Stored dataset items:
━━━━━━━━━━━━━━━━━━━━
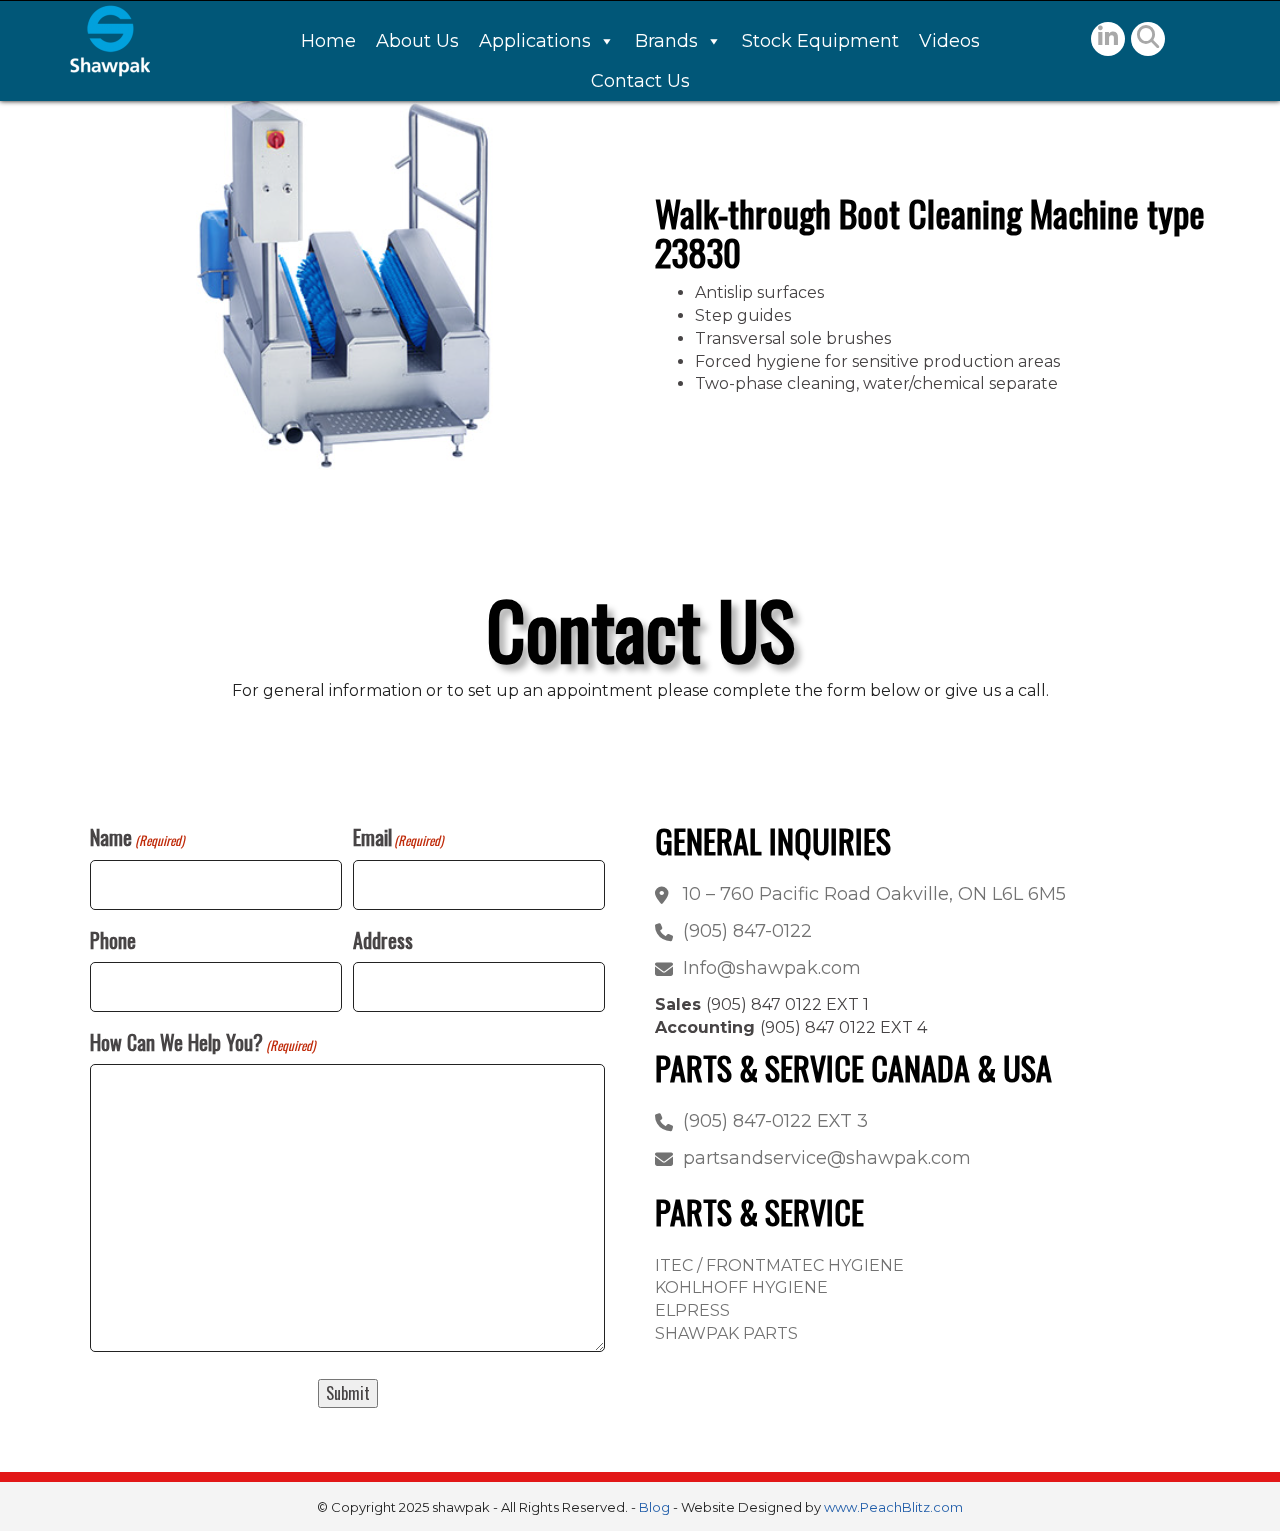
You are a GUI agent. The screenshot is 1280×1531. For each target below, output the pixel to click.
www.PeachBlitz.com (893, 1507)
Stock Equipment (820, 41)
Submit (348, 1393)
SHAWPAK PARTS (726, 1333)
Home (328, 41)
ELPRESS (692, 1310)
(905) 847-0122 (747, 931)
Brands (666, 41)
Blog (654, 1507)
━━━━━━━━━━━━━━━━━━━━
The task:
The reply must hold each line of the records verbatim and no pictures.

Output:
You are a GUI agent. The screenshot is 1280×1531. For each target below, output the pixel to click.
www.PeachBlitz.com (893, 1507)
Stock Equipment (820, 41)
Submit (348, 1393)
SHAWPAK PARTS (726, 1333)
Home (328, 41)
ELPRESS (692, 1310)
(905) 847-0122 (747, 931)
Brands (666, 41)
Blog (654, 1507)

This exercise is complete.